Exercise objective — Every line of the material below in which "computer" shows up is to be located and copied.

Raw data —
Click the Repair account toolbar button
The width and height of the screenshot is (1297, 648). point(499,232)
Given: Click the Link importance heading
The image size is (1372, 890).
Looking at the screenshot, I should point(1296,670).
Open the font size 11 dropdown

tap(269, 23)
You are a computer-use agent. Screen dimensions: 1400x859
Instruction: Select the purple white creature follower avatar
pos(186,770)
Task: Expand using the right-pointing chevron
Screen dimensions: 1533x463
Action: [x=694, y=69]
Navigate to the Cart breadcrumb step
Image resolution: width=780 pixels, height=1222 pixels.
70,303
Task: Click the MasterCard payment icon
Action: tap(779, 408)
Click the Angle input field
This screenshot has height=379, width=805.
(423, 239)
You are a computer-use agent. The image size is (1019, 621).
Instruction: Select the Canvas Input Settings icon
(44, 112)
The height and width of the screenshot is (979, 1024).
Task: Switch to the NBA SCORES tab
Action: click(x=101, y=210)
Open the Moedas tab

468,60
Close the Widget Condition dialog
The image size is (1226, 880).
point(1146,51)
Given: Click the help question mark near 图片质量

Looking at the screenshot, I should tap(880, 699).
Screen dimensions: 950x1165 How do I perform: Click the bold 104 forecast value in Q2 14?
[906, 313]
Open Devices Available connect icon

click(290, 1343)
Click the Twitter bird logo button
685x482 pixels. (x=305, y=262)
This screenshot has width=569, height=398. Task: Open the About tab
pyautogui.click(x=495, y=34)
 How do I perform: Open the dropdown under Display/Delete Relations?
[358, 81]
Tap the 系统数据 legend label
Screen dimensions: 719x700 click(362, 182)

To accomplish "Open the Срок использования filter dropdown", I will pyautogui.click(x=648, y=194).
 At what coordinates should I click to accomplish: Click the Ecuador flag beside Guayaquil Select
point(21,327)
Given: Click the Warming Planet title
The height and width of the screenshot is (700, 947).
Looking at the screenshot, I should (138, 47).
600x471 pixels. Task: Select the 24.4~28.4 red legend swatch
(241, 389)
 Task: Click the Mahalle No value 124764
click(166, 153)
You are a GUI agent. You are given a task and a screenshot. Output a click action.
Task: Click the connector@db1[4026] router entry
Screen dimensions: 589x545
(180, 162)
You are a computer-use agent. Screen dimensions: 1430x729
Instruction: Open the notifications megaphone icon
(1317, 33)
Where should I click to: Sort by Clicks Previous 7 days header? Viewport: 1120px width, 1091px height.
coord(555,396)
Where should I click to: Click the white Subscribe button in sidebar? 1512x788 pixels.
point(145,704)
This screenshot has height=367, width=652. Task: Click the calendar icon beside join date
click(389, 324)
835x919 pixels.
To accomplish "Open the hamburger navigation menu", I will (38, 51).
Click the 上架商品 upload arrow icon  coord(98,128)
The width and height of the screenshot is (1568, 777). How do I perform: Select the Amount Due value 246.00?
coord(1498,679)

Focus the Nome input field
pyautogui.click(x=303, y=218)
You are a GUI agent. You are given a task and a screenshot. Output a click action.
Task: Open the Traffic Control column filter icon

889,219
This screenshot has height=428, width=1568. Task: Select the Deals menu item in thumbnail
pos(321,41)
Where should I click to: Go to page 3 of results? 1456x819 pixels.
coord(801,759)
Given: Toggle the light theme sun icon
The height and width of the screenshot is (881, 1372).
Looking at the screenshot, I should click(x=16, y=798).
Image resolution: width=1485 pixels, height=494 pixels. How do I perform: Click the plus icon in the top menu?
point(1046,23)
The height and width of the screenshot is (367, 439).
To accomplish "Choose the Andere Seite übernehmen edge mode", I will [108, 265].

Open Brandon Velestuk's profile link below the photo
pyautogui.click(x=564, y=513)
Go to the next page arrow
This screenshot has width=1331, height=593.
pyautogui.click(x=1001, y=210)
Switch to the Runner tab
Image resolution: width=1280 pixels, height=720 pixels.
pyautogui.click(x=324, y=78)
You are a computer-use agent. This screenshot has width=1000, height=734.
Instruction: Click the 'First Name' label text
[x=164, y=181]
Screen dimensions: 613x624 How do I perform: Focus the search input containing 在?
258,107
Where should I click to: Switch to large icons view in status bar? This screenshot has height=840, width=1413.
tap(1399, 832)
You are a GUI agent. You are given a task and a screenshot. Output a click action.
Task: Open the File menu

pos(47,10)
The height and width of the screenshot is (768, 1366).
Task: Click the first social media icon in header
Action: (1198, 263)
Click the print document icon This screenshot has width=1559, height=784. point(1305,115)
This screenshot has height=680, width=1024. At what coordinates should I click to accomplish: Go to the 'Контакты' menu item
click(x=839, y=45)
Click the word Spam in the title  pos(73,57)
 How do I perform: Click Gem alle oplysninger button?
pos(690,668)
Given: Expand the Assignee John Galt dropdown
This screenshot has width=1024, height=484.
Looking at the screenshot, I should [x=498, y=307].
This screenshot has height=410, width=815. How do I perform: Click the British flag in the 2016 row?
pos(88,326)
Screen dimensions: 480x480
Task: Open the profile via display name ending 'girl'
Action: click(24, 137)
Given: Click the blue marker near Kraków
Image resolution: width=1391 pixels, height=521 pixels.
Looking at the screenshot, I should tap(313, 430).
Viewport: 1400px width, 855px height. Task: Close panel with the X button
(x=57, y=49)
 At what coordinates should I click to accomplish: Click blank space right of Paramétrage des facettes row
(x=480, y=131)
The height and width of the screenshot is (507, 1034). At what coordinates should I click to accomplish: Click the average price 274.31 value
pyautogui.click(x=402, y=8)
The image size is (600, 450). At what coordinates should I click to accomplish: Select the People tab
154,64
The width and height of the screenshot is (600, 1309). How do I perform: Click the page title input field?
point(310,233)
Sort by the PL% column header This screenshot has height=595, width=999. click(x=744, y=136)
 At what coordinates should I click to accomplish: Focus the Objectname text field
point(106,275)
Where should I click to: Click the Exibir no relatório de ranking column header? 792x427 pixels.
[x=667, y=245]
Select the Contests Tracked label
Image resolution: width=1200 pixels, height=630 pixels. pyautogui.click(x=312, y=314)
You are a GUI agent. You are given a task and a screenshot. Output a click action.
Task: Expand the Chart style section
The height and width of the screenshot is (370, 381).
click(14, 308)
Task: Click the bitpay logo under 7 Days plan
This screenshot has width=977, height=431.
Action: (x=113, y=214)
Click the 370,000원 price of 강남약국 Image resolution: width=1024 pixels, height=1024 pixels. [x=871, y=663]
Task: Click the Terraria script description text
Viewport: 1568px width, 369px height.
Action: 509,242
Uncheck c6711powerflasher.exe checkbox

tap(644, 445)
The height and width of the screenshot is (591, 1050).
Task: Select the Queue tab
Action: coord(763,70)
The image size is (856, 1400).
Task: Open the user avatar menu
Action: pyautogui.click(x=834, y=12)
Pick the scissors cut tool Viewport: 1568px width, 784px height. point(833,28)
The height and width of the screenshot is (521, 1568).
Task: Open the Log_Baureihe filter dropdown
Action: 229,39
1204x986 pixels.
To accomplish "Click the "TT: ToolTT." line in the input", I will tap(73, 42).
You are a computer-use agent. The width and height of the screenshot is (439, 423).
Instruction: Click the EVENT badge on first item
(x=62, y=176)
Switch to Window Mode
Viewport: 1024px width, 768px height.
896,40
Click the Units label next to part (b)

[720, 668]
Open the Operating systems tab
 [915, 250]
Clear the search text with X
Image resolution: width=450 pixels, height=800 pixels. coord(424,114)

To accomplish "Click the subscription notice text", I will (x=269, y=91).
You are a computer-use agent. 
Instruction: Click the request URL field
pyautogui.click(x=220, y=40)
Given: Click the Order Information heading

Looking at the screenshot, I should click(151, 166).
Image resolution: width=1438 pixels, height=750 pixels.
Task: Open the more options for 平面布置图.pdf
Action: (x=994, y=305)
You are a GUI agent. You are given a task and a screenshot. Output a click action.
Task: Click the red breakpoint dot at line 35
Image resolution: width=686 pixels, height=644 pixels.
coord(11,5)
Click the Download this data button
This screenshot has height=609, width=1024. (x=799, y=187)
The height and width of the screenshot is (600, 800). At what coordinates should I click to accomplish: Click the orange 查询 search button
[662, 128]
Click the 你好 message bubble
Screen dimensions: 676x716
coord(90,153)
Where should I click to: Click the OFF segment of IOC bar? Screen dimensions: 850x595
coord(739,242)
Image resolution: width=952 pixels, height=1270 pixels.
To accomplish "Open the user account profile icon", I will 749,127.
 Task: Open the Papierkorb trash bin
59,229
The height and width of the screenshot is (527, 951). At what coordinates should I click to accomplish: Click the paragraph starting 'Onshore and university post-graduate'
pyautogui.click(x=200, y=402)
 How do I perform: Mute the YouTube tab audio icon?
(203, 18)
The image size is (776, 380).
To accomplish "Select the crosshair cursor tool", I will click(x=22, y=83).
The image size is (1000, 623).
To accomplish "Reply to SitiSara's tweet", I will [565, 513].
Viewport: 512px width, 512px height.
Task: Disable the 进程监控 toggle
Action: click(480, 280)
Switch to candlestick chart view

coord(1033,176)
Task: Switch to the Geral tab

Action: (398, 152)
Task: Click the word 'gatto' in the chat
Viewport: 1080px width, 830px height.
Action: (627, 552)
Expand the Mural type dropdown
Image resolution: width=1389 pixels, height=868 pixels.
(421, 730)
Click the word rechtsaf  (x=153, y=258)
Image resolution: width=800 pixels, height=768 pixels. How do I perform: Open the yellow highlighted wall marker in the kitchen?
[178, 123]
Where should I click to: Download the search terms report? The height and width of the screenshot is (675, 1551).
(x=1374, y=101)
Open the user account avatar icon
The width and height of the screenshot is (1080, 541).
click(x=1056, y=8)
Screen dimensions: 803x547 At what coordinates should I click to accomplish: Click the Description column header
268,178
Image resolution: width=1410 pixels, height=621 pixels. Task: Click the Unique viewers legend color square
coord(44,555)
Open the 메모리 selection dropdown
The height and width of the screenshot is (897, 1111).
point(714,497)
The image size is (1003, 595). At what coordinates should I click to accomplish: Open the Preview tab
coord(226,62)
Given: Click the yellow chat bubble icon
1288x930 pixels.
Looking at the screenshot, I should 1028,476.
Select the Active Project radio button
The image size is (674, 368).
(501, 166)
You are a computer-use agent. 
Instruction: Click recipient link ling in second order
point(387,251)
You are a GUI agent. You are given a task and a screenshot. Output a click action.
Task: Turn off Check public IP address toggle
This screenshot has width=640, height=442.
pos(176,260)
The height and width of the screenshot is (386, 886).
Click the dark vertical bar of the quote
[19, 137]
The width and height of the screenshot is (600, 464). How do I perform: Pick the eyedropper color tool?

Answer —
You are a computer-use agent. Screen dimensions: 1400x859
You are a computer-use agent. The image size is (1019, 621).
You are a computer-use agent. Screen dimensions: 1430x729
You are a computer-use agent. This screenshot has width=1000, height=734.
You are a computer-use agent. The width and height of the screenshot is (439, 423).
You are a computer-use agent. 
You are a computer-use agent. 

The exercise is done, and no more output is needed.